# Start of Provided data
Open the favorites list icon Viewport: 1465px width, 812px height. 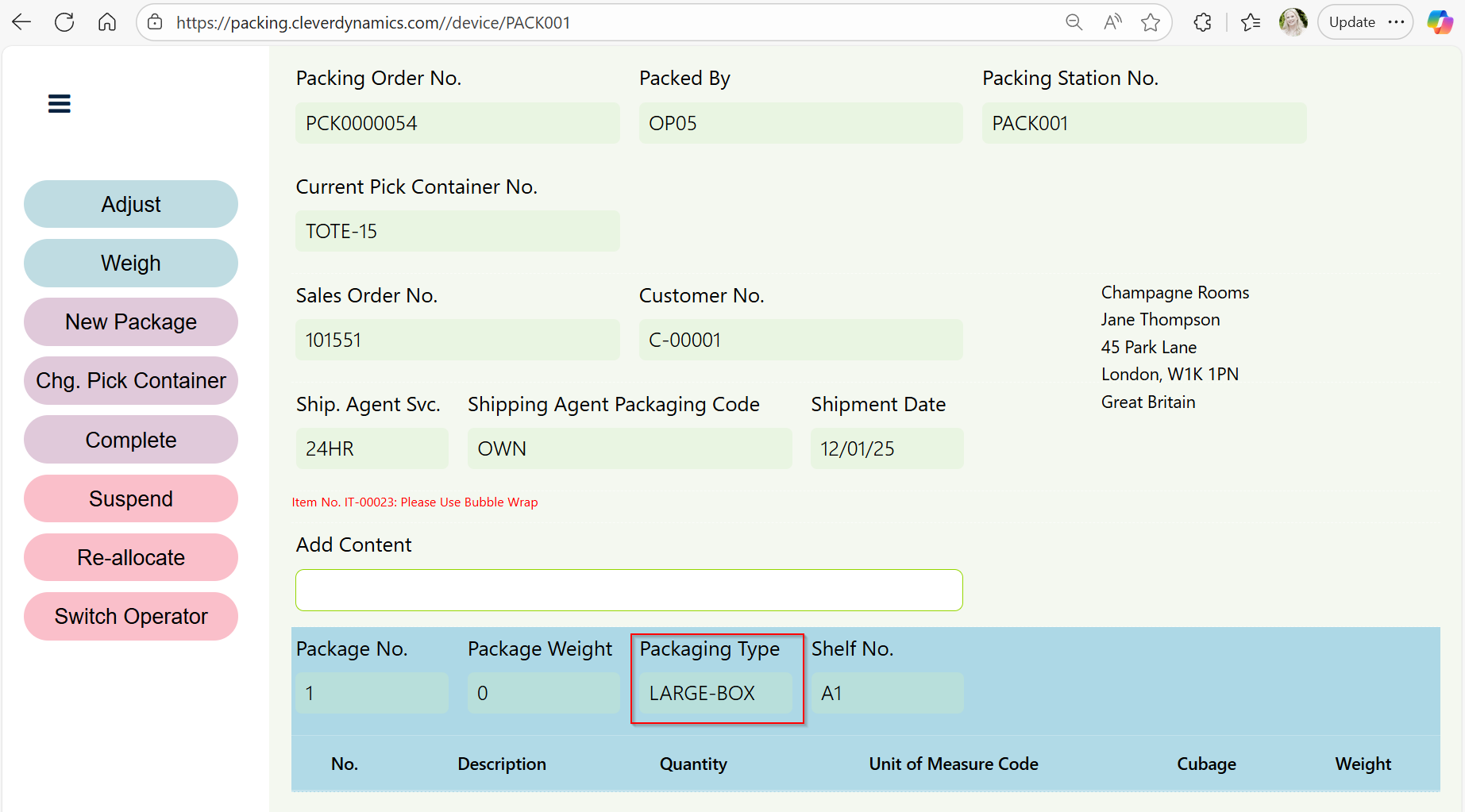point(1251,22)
# End of Provided data
# Start of Provided data
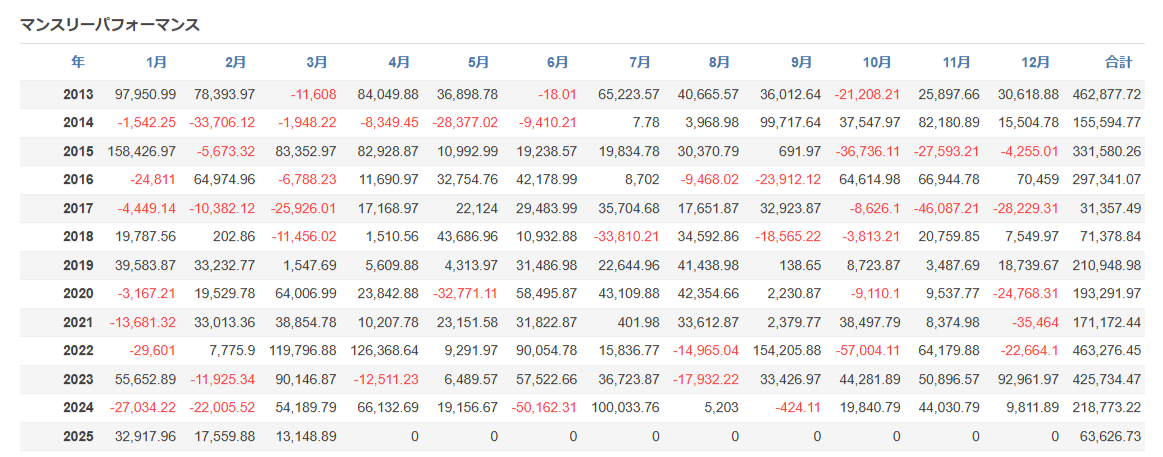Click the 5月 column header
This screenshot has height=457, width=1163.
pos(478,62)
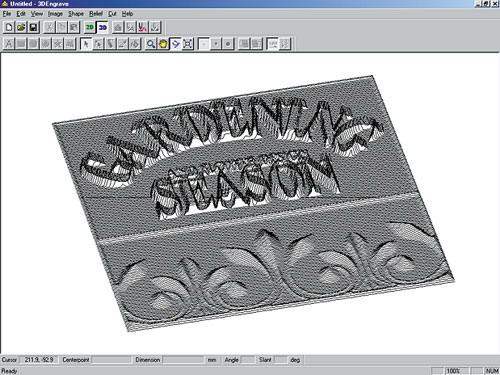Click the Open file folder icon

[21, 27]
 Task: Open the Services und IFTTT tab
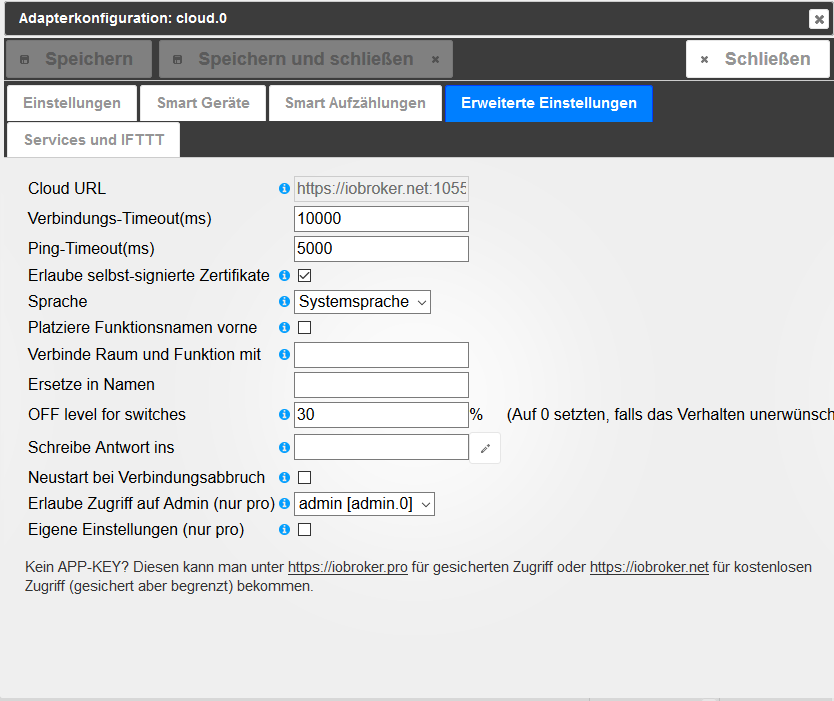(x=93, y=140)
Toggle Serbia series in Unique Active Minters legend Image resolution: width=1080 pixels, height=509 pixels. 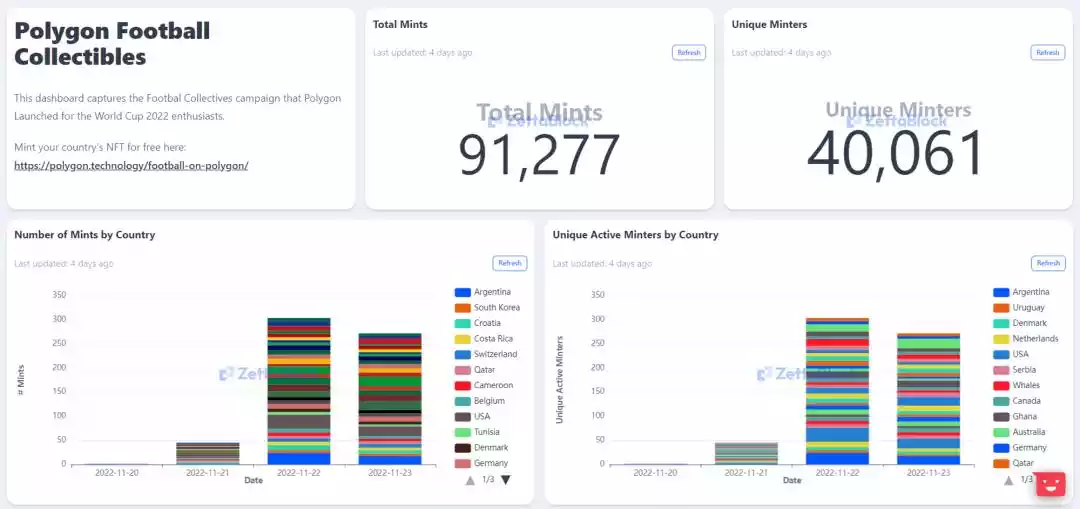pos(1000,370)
# End of Provided data
# Start of Provided data
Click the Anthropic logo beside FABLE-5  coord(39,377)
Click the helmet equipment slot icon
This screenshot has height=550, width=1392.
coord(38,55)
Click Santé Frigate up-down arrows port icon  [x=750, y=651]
# End of Provided data
# What needs to be done
Which lines in the items above contain the string "coord"? Pick out each one and copy it, treating uppercase and lowercase as different.

# Answer for this exercise
Click the Anthropic logo beside FABLE-5  coord(39,377)
coord(38,55)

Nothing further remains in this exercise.